2. I use `flan-t5` which is the heir of LM adopted T5, that makes prepending `summarize:` to the input not necessary. 

## Training
### Prepare for trainer

In [11]:
# no truncation, since the max_length in the training set is only 1153. Should be fine.
def preprocess(examples):
    output = tokenizer(examples["dialogue"])
    output["labels"] = tokenizer(examples["summary"])["input_ids"]
    return output

# tokenize the dataset
tk_ds = ds.map(preprocess, batched=True).remove_columns(ds['train'].column_names)
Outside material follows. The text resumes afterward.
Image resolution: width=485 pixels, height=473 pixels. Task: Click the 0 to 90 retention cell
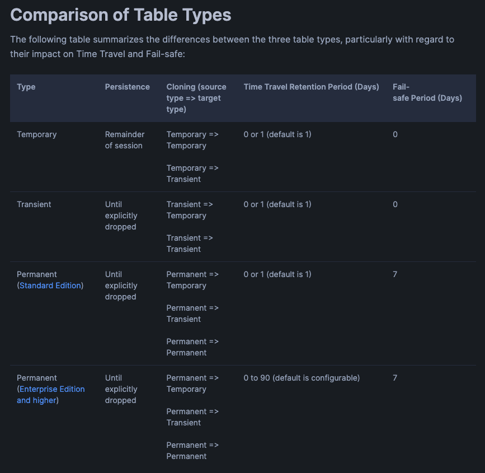tap(302, 378)
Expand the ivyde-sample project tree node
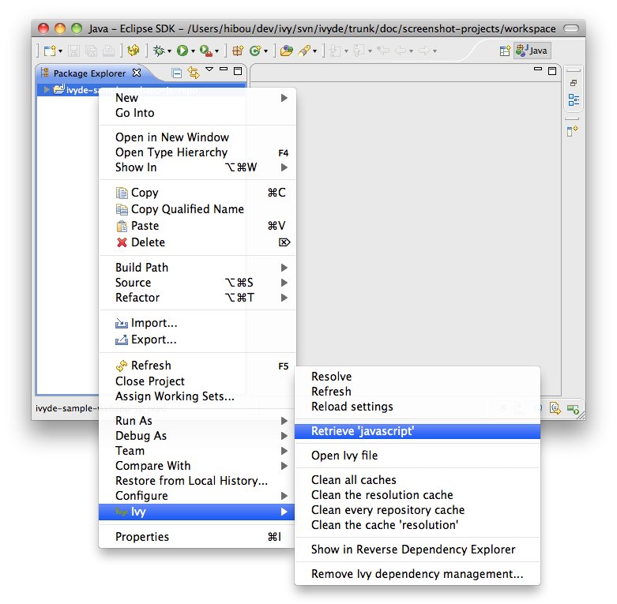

# load the evaluation metric
rouge = evaluate.load('rouge')

# postprocessing necessary for rouge
def compute_metrics(eval_preds):
    preds, labels = eval_preds

    labels = np.where(labels != -100, labels, tokenizer.pad_token_id)
    decoded_preds = tokenizer.batch_decode(preds, skip_special_tokens=True)
    decoded_labels = tokenizer.batch_decode(labels, skip_special_tokens=True)

    decoded_preds = [
        "\n".join(nltk.sent_tokenize(pred.strip())) for pred in decoded_preds
    ]
    decoded_labels = [
        "\n".join(nltk.sent_tokenize(label.strip())) for label in decoded_labels
    ]

    result = rouge.compute(
        predictions=decoded_preds, references=decoded_labels, use_stemmer=True
    )
    return result

collator = DataCollatorForSeq2Seq(tokenizer, padding=True pad_to_multiple_of=8)

args = Seq2SeqTrainingArguments(
    output_dir=model_output_dir,
    evaluation_strategy="epoch",
    learning_rate=5e-5,
    per_device_train_batch_size=8,
    per_device_eval_batch_size=8,
    weight_decay=0.01,
    save_total_limit=2,
    num_train_epochs=1,
    bf16=True,
    gradient_accumulation_steps=4,
    predict_with_generate=True,
    save_strategy="epoch",
    load_best_model_at_end=True,
    hub_model_id=hub_model_id,
    report_to="wandb",
)

In [None]:

trainer = Seq2SeqTrainer(
    model=model,
    args=args,
    train_dataset=tk_ds["train"],
    eval_dataset=tk_ds["validation"],
    tokenizer=tokenizer,
    data_collator=collator,
    compute_metrics=compute_metrics,
)

### Fire up the training

In [None]:
trainer.train()

In [None]:
#| code-fold: true

wandb.finish()

total_flos = trainer.state.total_flos
runtime = trainer.state.log_history[1]['train_runtime']
utilization = total_flos / 1e12 / runtime # in tflops

## Result
`rouge-1: 47.8%` is in the same range with the source blog. However, to save time it's only trained for 1 epoch.

### About TFLOPS
- `model.parallelize()`
  - `20.43` tflops.
  - Peak memory: GPU1: 16.6G, GPU2: 14.9G
- No `m.parallelize()`, vanilla huggingface trainer. 
  - `16.66` tflops.
  - Peak memory: GPU1: 22.27, GPU2: 21.93G
  - Higher GPU utilization, ~90%, slower training, more memory footprint. Why...?
- `pad_to_multiple_of=64` -> `19.72` tflops
  - Not ready to innovate on [dark magic](https://twitter.com/karpathy/status/1621578354024677377) yet LoL. 
- No `pad_to_multiple_of=8` -> `20.38` tflops
  - No need to do this religiously. Make no difference with `pytorch` and this dataset.